After a successful open beta phase, STEEP has been finally released on the PC. Ubisoft has provided us with a review code, so it’s time now to see how its open-world extreme sports title performs on the PC platform.
For this PC Performance Analysis, we used an Intel i7 4930K (turbo boosted at 4.2Ghz) with 8GB RAM, NVIDIA’s GTX980Ti and GTX690, Windows 10 64-bit and the latest WHQL version of the GeForce drivers.
STEEP appears to be a GPU-bound title. In order to find out how the game performs on a variety of CPUs, we simulated a dual-core and a quad-core CPU. STEEP scaled well on our hexa-core CPU, however the game was completely playable even on our dual-core CPU.

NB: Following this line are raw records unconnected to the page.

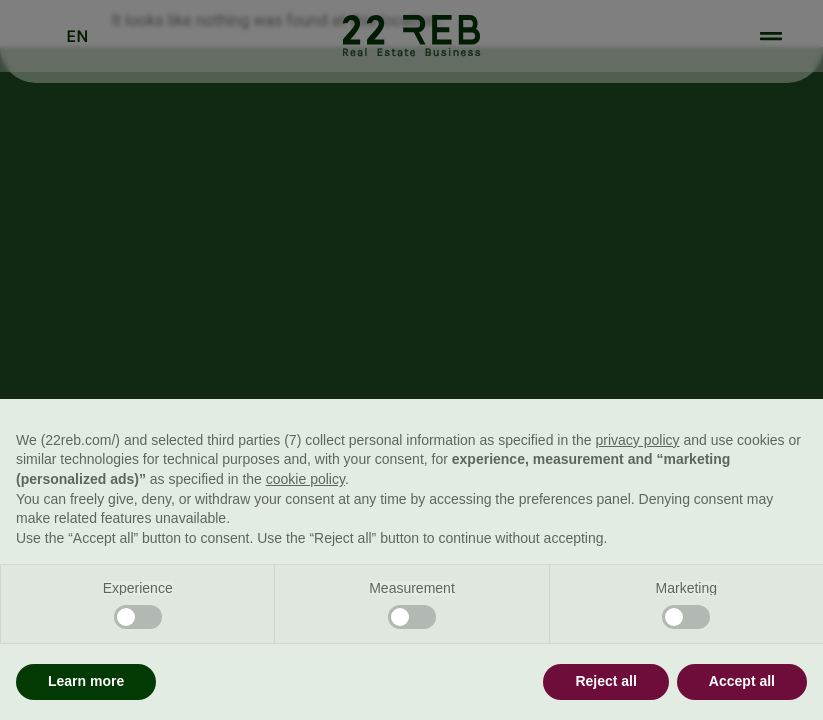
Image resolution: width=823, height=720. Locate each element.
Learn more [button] (86, 681)
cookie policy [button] (305, 479)
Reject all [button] (605, 681)
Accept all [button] (742, 681)
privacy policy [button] (637, 440)
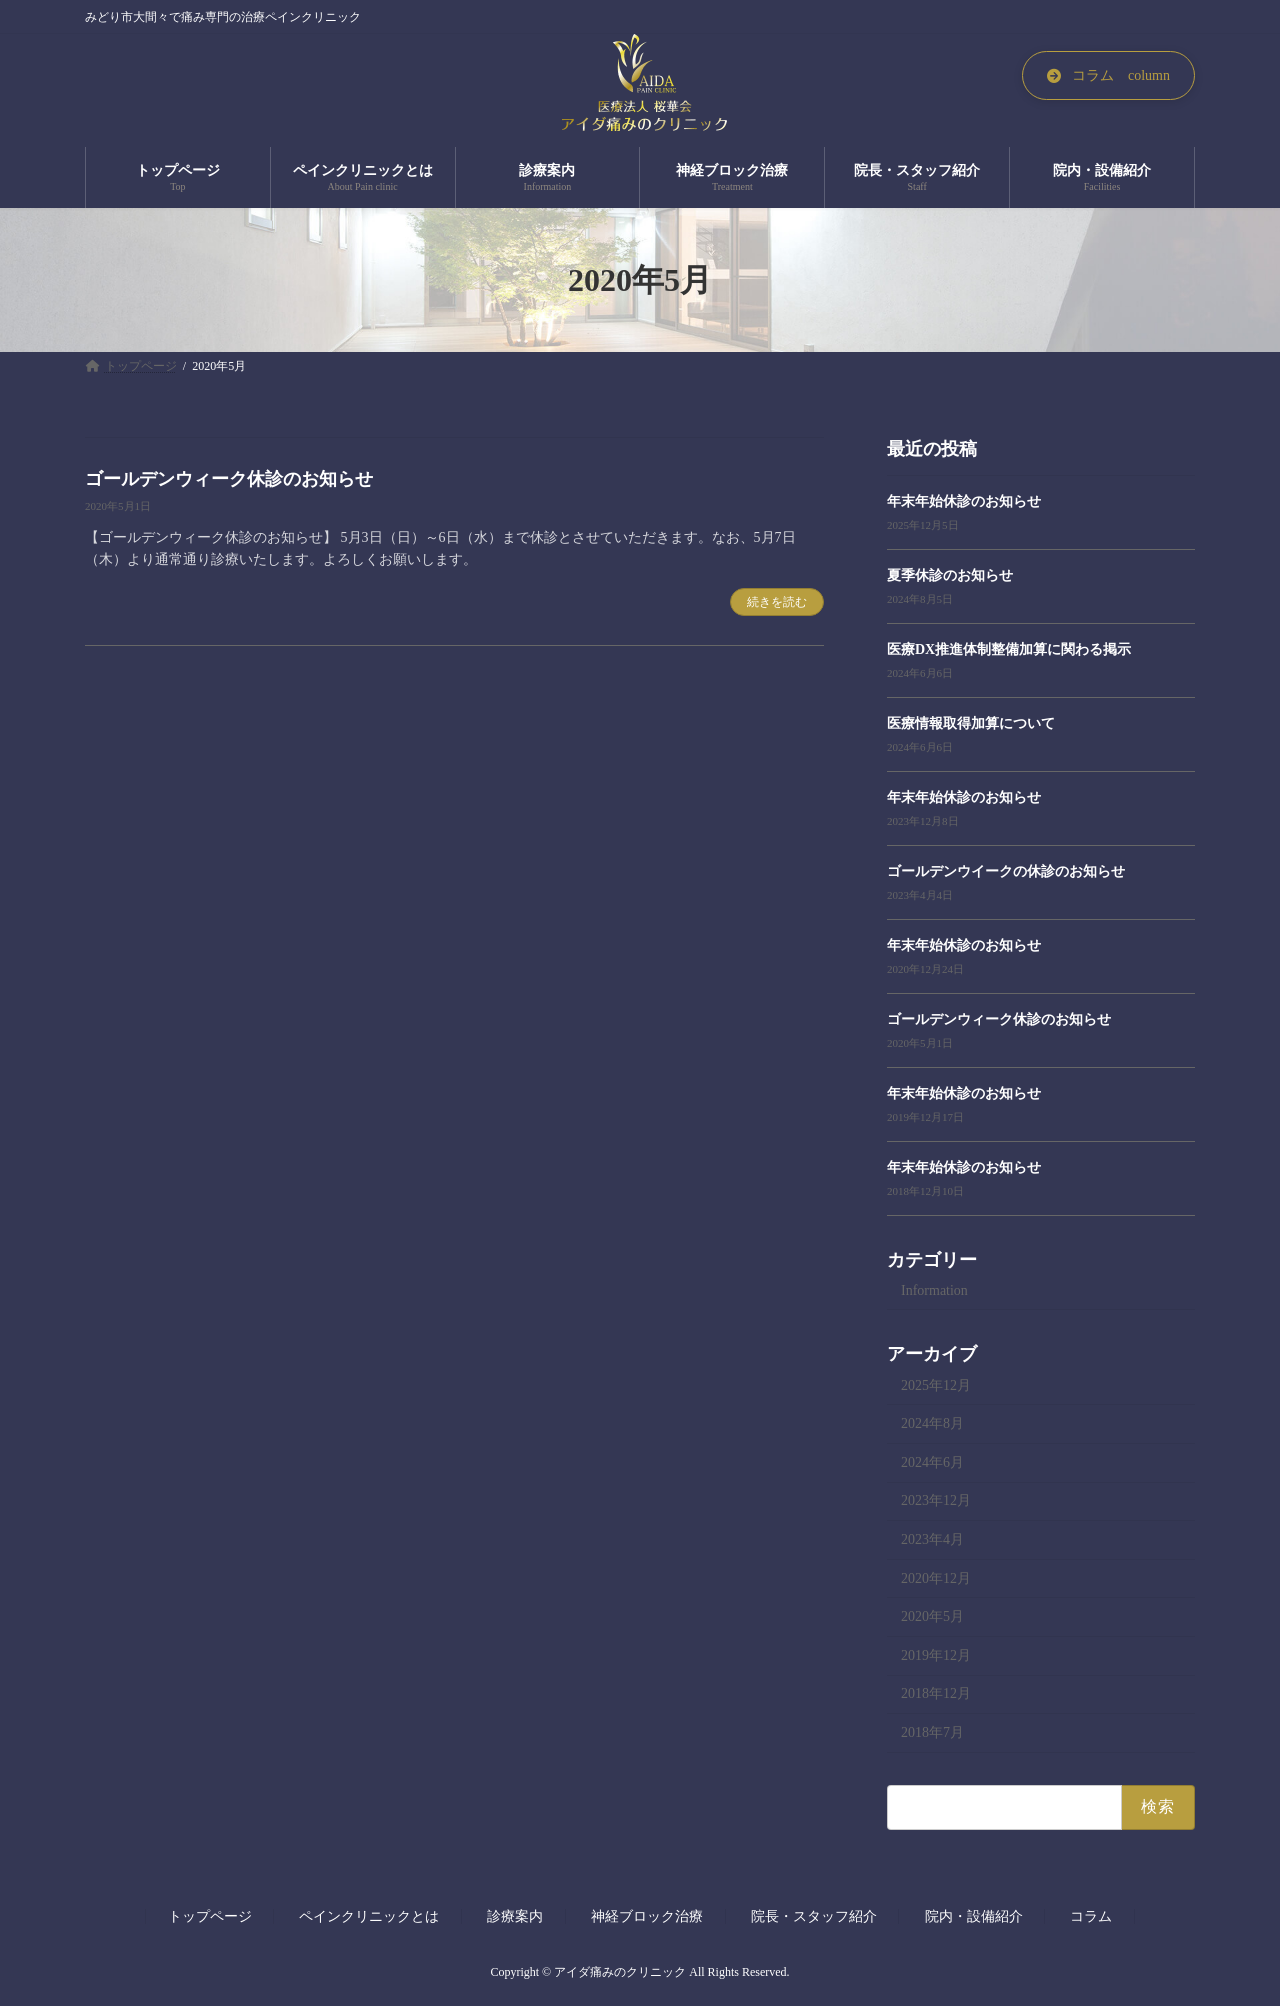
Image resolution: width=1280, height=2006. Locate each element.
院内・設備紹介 (974, 1916)
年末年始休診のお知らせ (964, 501)
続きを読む (777, 602)
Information (934, 1290)
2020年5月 (932, 1617)
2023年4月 (932, 1539)
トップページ (210, 1916)
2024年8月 (932, 1424)
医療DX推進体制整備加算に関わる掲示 (1009, 649)
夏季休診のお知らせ (950, 575)
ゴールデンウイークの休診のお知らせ (1006, 871)
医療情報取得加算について (971, 723)
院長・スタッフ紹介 (814, 1916)
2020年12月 (936, 1578)
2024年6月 (932, 1462)
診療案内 (515, 1916)
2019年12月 (936, 1655)
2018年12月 (936, 1694)
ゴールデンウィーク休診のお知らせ (229, 479)
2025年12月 (936, 1385)
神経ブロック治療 (647, 1916)
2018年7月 (932, 1732)
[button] (1108, 75)
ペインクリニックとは (369, 1916)
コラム (1091, 1916)
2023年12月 (936, 1501)
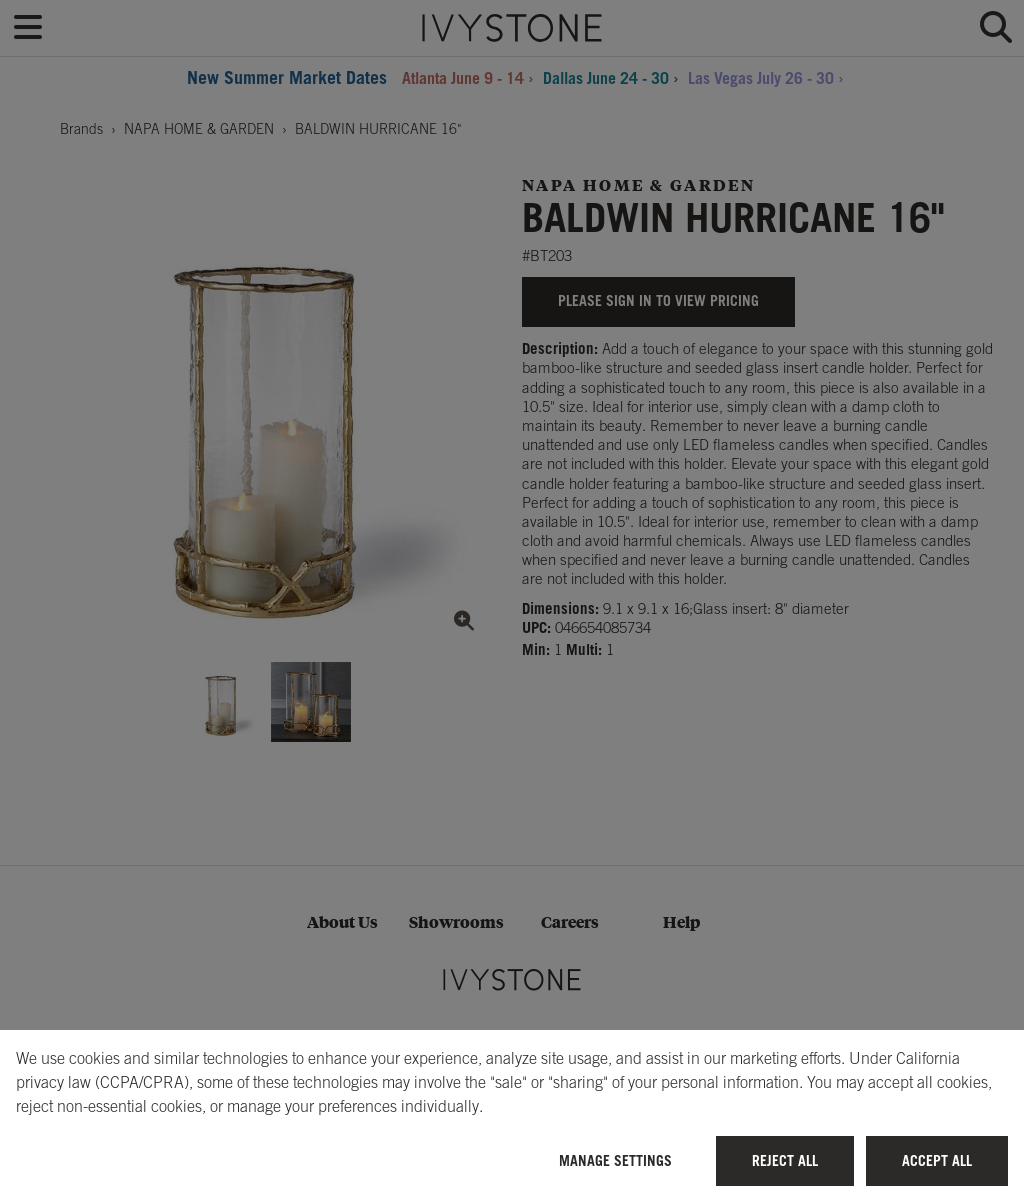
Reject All (785, 1160)
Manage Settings (615, 1160)
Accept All (937, 1160)
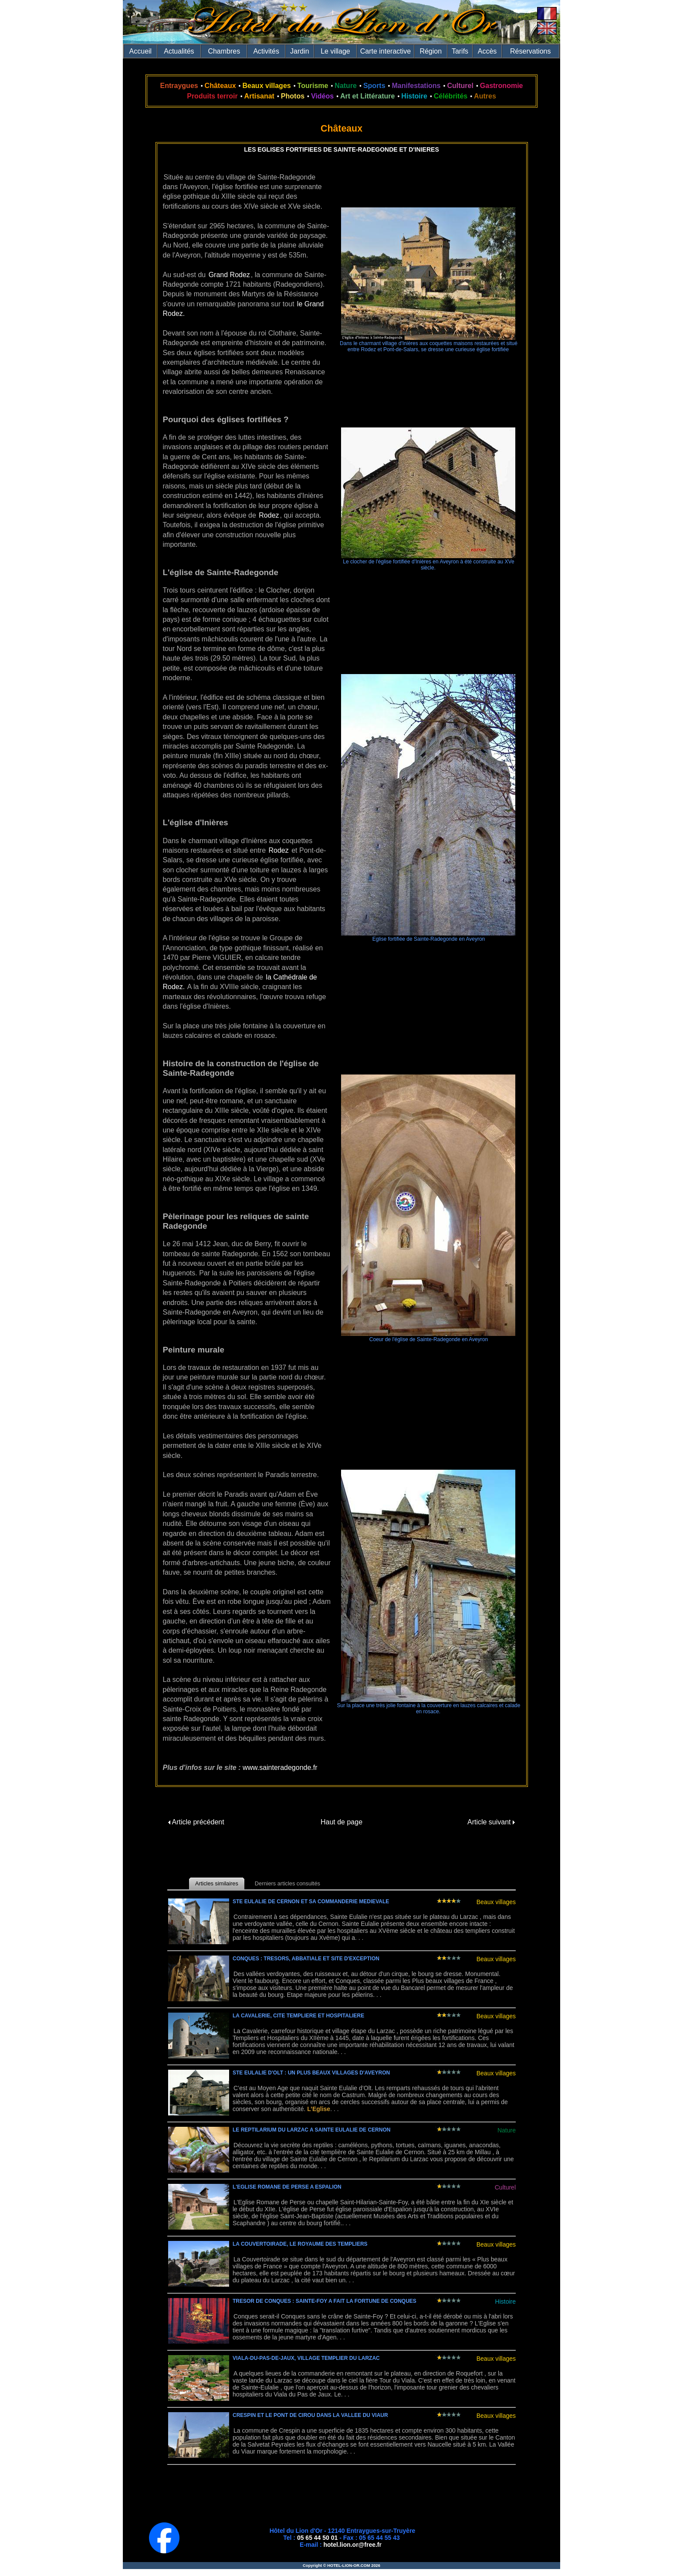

Ubisoft has included a built-in benchmark tool that is representative of the actual in-game performance. As such, we decided to use it in order to see how the game performs on the PC. Without Hyper Threading enabled, our dual-core CPU was able to run the benchmark with an average of 74fps (on Ultra settings in 1080p, without any MSAA). Both our simulated quad-core and hexa-core systems ran the benchmark with 103fps. Do note that our GTX980Ti was used to its fullest on both our simulated quad-core and our hexa-core systems, which means that we were GPU limited.
STEEP comes with an MSAA option. As we all know, most games suffer from severe performance issues when MSAA is enabled, therefore we decided to test it and see whether the GTX980Ti was able to run it with it. With MSAA 4X, the benchmark ran with an average of 84fps and with MSAA 8X, the benchmark ran with an average of 66fps. As such, we strongly suggest using MSAA 4X in case you own a GPU that is equivalent to the GTX 980Ti.
However, and while the game runs smooth on Ultra settings, there are minimal performance gains when you start lowering your graphics settings. On Low settings, our GTX980Ti ran the benchmark with 128fps (and we were still GPU limited as our GPU was used to its fullest). In other words, we only got a 25fps boost on Low. And to be honest, we kind of expected a higher performance boost than what we got. On the other hand, our GTX690 was able to run the benchmark with an average of 64fps on Ultra settings (in 1080p and with Textures set on Medium in order to avoid any possible VRAM limitation).
Graphics wise, and as most PC gamers would expect, STEEP does not come close to its first official screenshots. Yes yes, this is typical and happens in most games. However, and contrary to other games like DICE’s titles, STEEP looks significantly worse than its first bullshots (yes yes, we did say bullshots because… well… we all know that they were). The lighting system seems worse, draw distance seems worse, the snow deformation effects seem worse. Everything seems worse.
That’s not to say that STEEP is a bad looking game. On the contrary. The game looks great and is a really beautiful open-world title. However, it’s nowhere to what most gamers – or at least those that are not familiar with bullshots – would expect. The global illumination effects are not that great too, and the game suffers from major pop-in of objects and shadows (even on Ultra settings).
Ubisoft has provided a few graphics settings to tweak. PC gamers can adjust the quality of Environment, Textures, Shadows, Snowtrail Tesselation, Anisotropic Filtering, MSAA and Post-Effect Anti-aliasing. In addition, there is an option to enable or disable Ambient Occlusion. What’s cool here, however, is that Ubisoft has implemented a small window that showcases the effects of each and every option. As you may have noticed, there is no option to adjust the quality of lighting, something that may explain why the game looks quite good on Low settings (and why the performance difference between Low and Ultra settings is not that big).
All in all, STEEP performs quite well on the PC. For what is worth, we did not experience any crashes, and PC gamers can remap all keys. Mouse controls are not ideal as we did notice some mouse acceleration issues, though we are pretty sure that most players will use a gamepad for this title. Even though the game does not require a high-end CPU, it does need a powerful GPU in order to be enjoyed. And that’s perhaps the biggest issue of STEEP; scalability. Owners of GPUs that are weaker than NVIDIA’s GTX970 will have to lower their settings, and they may encounter some performance issues as the performance difference between the Low and the Ultra preset is around 25-30fps. An option to adjust the quality of Lighting (or other graphics settings) could do wonders to the game’s scalability on older GPUs and to be honest, we are a bit surprised that STEEP comes with such limited graphics settings. Apart from that, and the fact that its visuals are nowhere close to the official first screenshots, STEEP looks and performs great on the PC platform.